Escutcheon of the Dunbar baronets of Mochrum

The Dunbar baronetcy, of Mochrum, Wigtownshire, was created for James Dunbar in the Baronetage of Nova Scotia on 29 March 1694. He married, firstly, Isabel Nicholson, daughter of the 2nd of the Nicolson Baronets of Carnock (1636), and through her came into the estate of Plean, Stirlingshire.

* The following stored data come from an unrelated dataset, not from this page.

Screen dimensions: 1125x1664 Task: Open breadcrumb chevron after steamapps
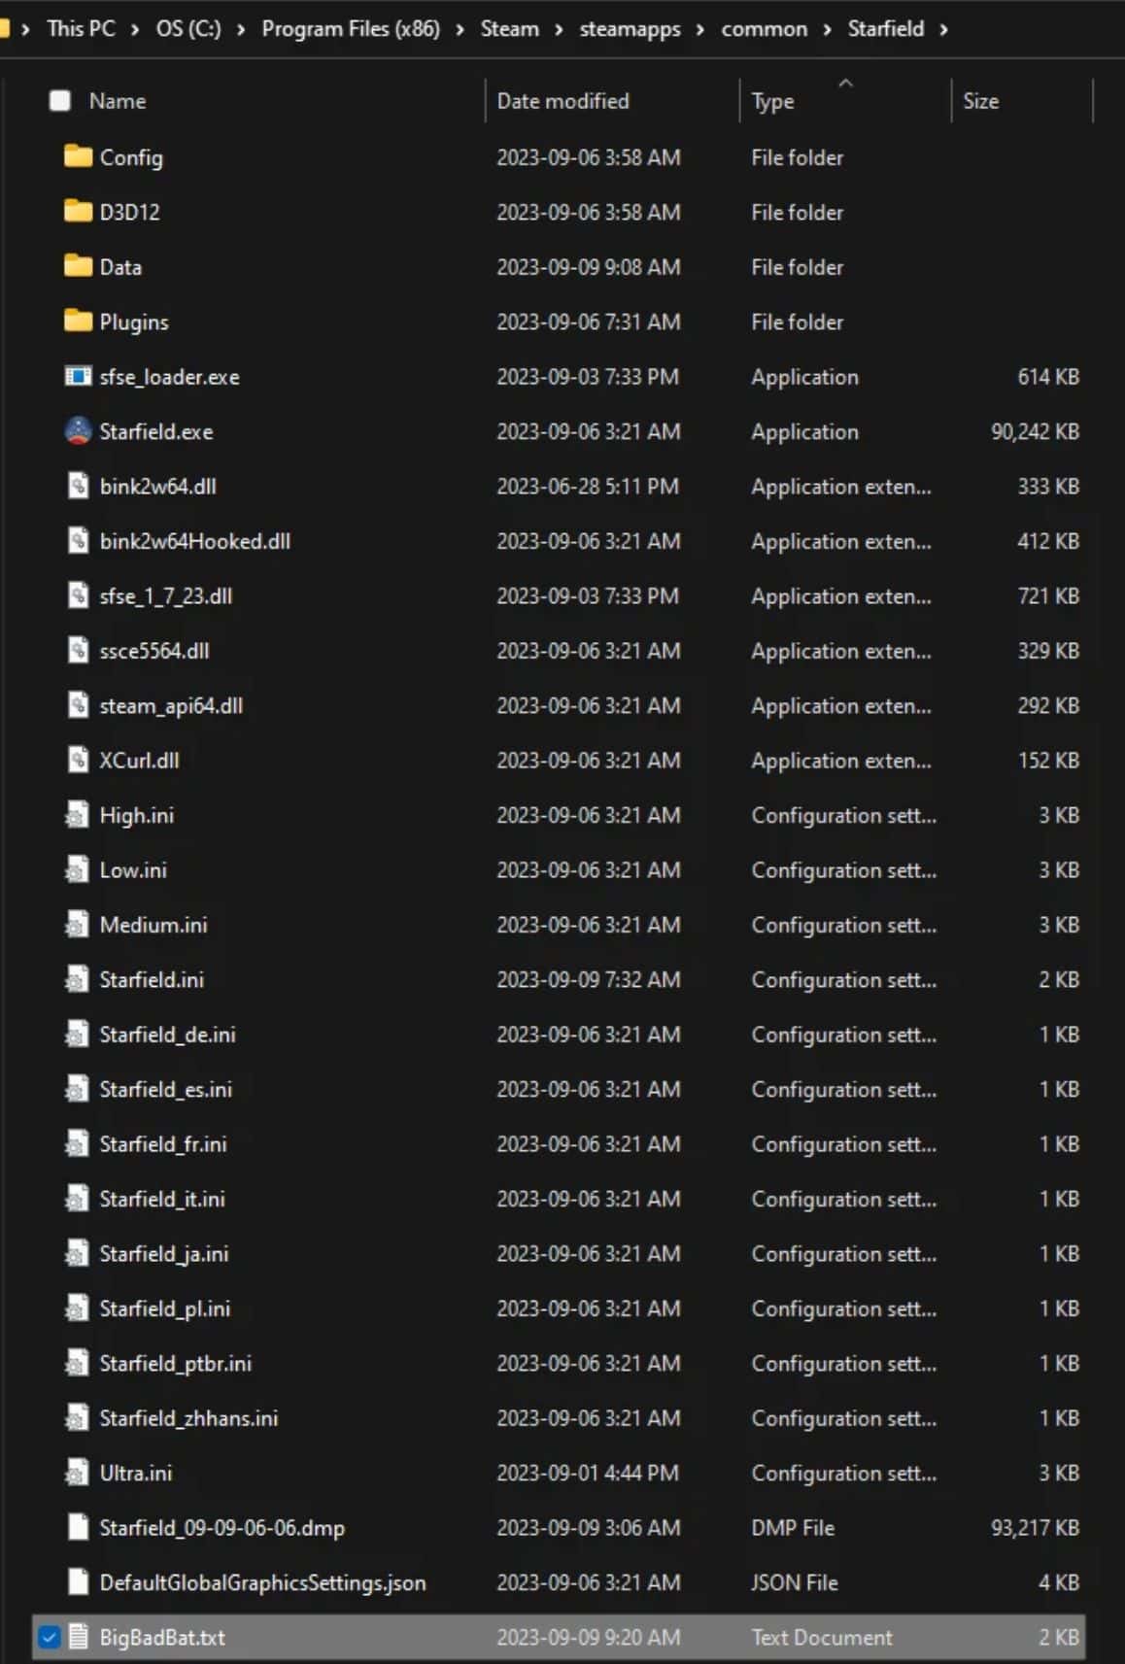coord(700,29)
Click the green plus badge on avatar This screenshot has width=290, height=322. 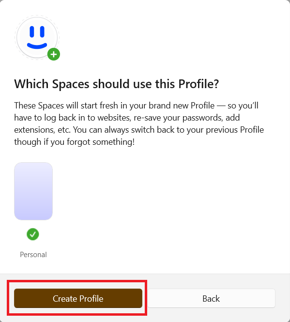pyautogui.click(x=54, y=54)
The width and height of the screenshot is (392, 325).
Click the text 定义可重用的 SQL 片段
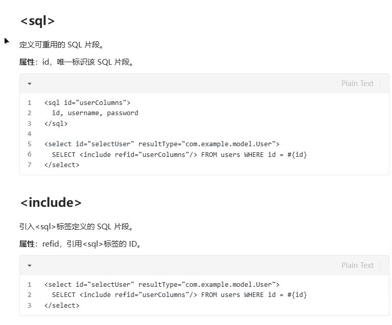coord(61,45)

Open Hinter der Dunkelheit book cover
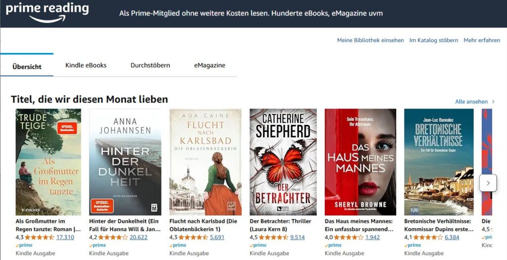click(x=125, y=162)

==Dunbar baronets of Mochrum (1694)==
- Sir James Dunbar, 1st Baronet (died 1718)
- Sir George Dunbar, 2nd Baronet (died 1747)
- Sir James Dunbar, 3rd Baronet (died 1782)
- Sir George Dunbar, 4th Baronet (died 1799)
- Sir George Dunbar, 5th Baronet (c. 1750–1811)
- Sir William Rowe Dunbar, 6th Baronet (1776–1841)
- Sir William Dunbar, 7th Baronet (1812–1889)
- Sir Uthred James Hay Dunbar, 8th Baronet (1843–1904)
- Sir William Cospatrick Dunbar, 9th Baronet (1844–1931)
- Sir James George Hawker Rowland Dunbar, 10th Baronet (1862–1953)
- Sir Richard Sutherland Dunbar, 11th Baronet (1873–1953), a photographer's artist, first cousin once removed of Sir James Dunbar, 10th Baronet. He held the title for only two days before his death; issue two daughters.
- Sir Adrian Ivor Dunbar, 12th Baronet (1893–1977), who was working as a handyman in Upper Fairmount, Maryland, before inheriting the title from his first cousin.
- Sir Jean Ivor Dunbar, 13th Baronet (1918–1993)
- Sir James Michael Dunbar, 14th Baronet (born 1950)

The heir apparent is the present holder's son Michael Joseph Dunbar (born 1980).